• ABOUT THIS TASK: All lines at and after the one containing "Click the dimension output showing 528 5", up to the end of the listing below, are to be printed exactly, with the pictures omitted.

________

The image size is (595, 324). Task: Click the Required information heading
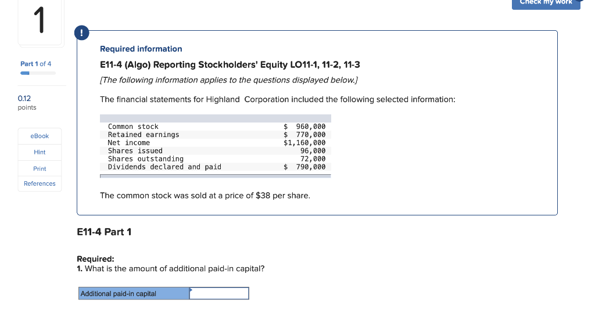[x=141, y=49]
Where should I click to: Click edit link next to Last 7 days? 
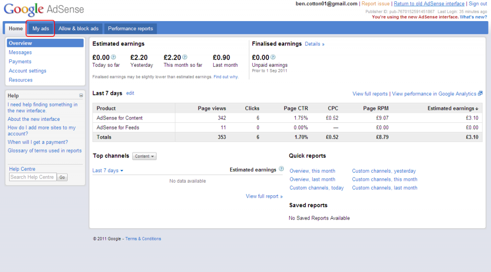(130, 93)
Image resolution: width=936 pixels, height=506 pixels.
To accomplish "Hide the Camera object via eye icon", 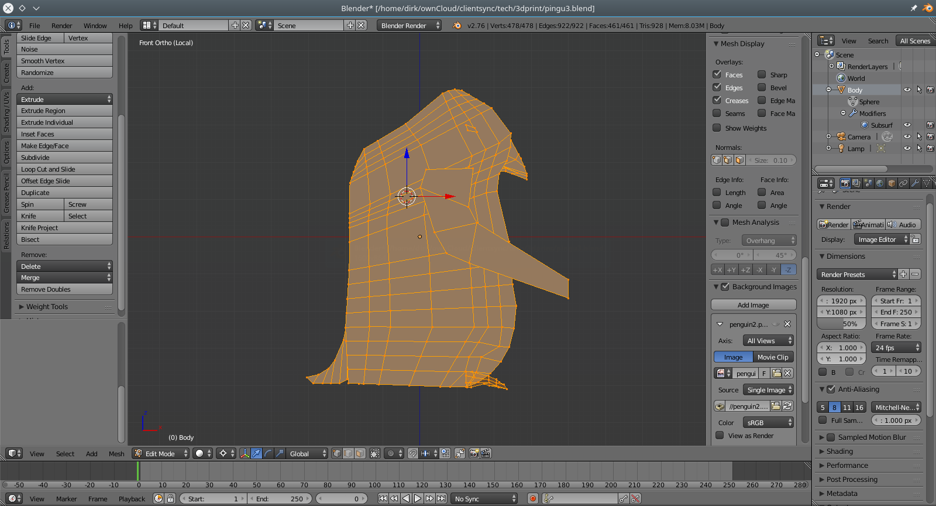I will [907, 136].
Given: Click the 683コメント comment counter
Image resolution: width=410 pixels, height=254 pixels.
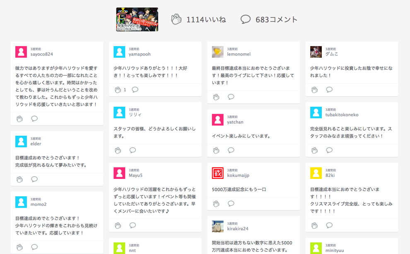Looking at the screenshot, I should 269,20.
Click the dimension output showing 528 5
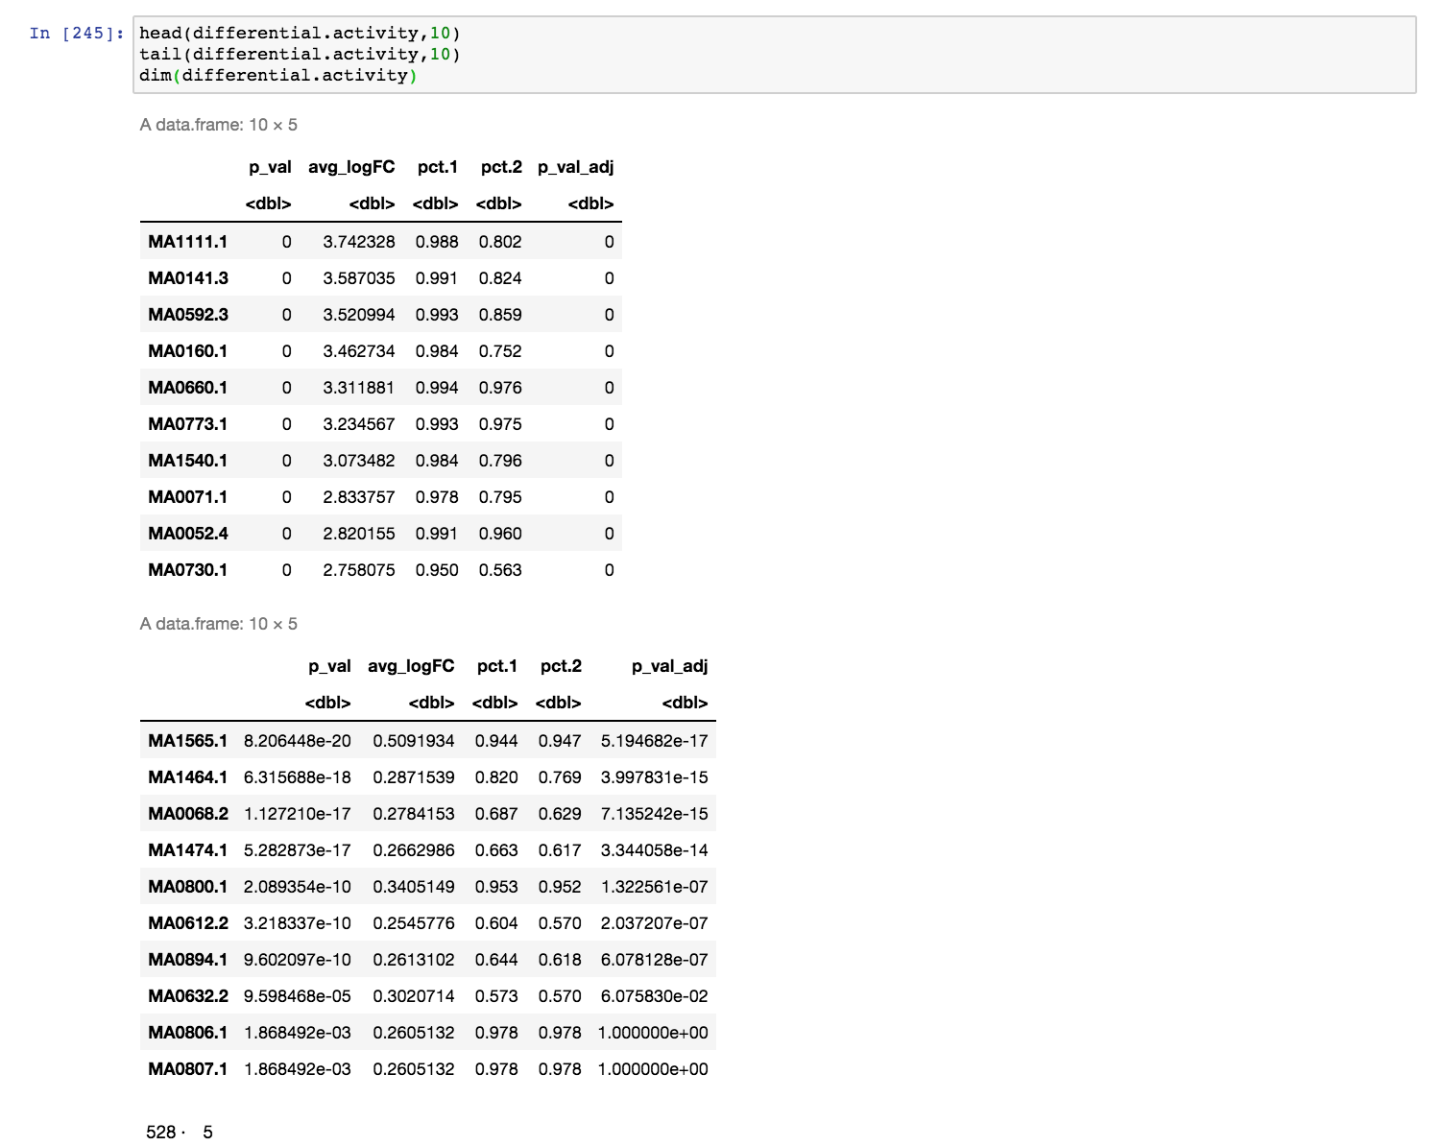This screenshot has width=1444, height=1146. click(179, 1132)
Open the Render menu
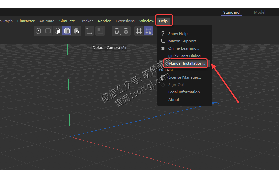 [104, 21]
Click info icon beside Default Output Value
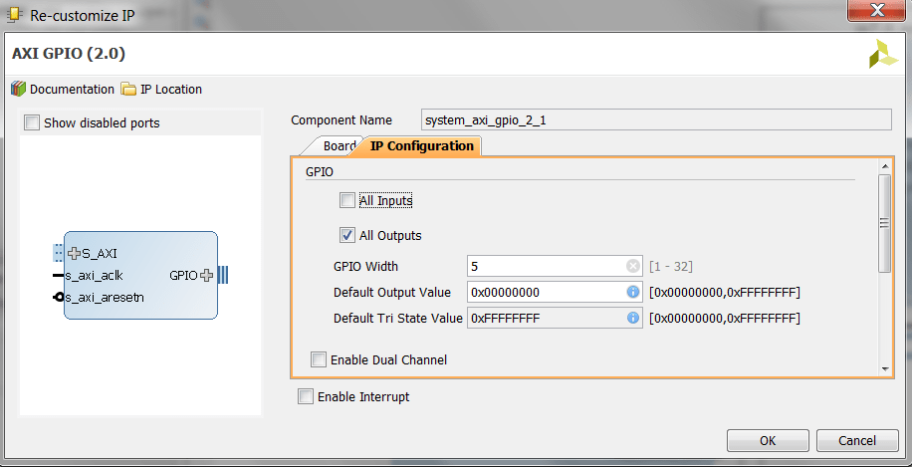 coord(632,293)
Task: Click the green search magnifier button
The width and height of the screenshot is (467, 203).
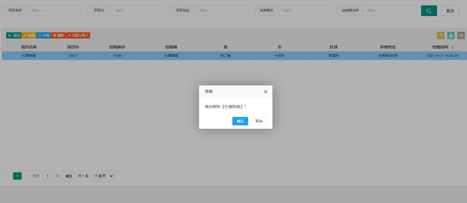Action: click(x=429, y=11)
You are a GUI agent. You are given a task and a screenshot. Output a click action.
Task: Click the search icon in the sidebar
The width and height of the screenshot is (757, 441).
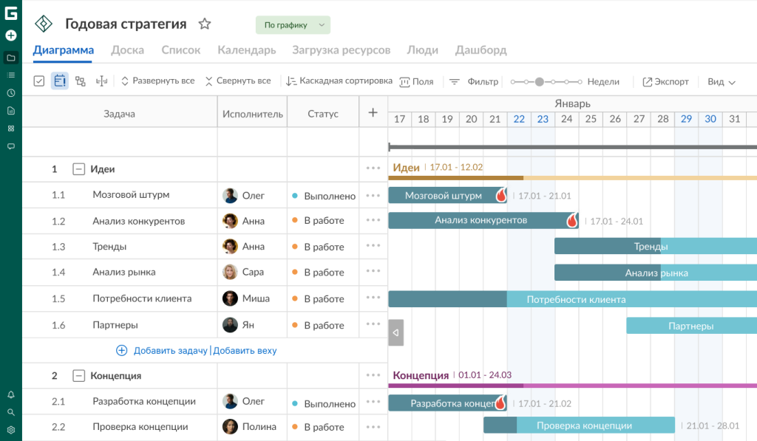(11, 412)
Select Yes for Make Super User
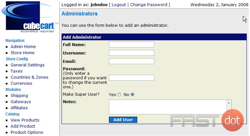 click(x=119, y=94)
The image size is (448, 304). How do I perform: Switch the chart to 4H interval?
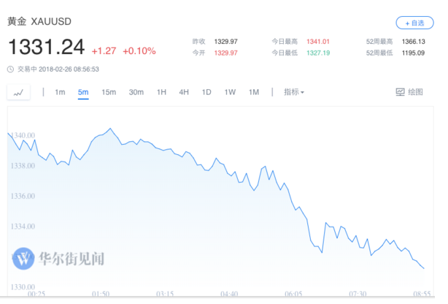pos(184,92)
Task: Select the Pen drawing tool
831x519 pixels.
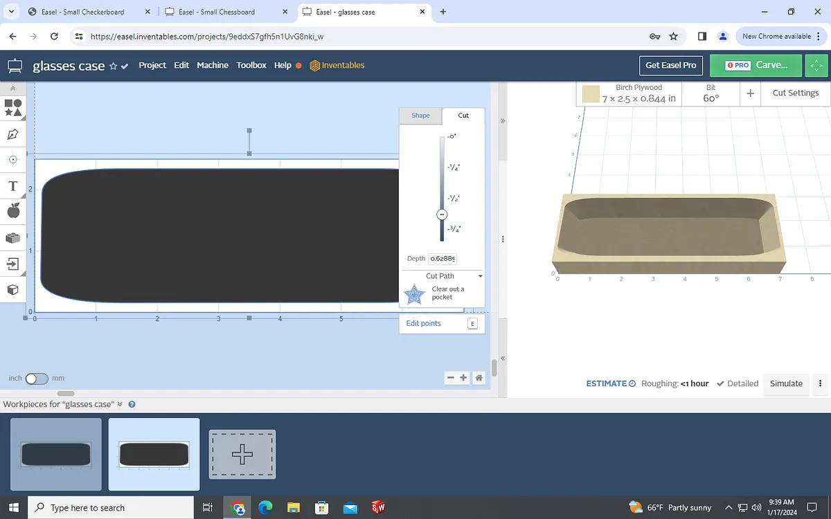Action: pos(12,134)
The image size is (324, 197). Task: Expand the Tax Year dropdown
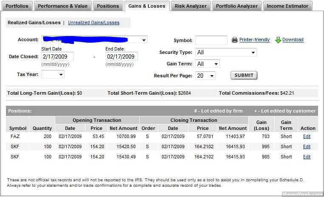pos(53,74)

________

• ANSWER TO THE EXERCISE:
Click the dimension output showing 528 5
This screenshot has width=1444, height=1146. click(179, 1132)
Open the Render menu
 [104, 21]
Click info icon beside Default Output Value
 coord(632,293)
Task: Click the green search magnifier button
The width and height of the screenshot is (467, 203).
Action: click(x=429, y=11)
You are a GUI agent. You are given a task and a screenshot. Output a click action.
Task: Click the search icon in the sidebar
The width and height of the screenshot is (757, 441).
(11, 412)
Select Yes for Make Super User
 click(x=119, y=94)
The image size is (448, 304). How do I perform: Switch the chart to 4H interval?
pos(184,92)
Task: Select the Pen drawing tool
831x519 pixels.
Action: pos(12,134)
The image size is (324, 197). Task: Expand the Tax Year dropdown
pos(53,74)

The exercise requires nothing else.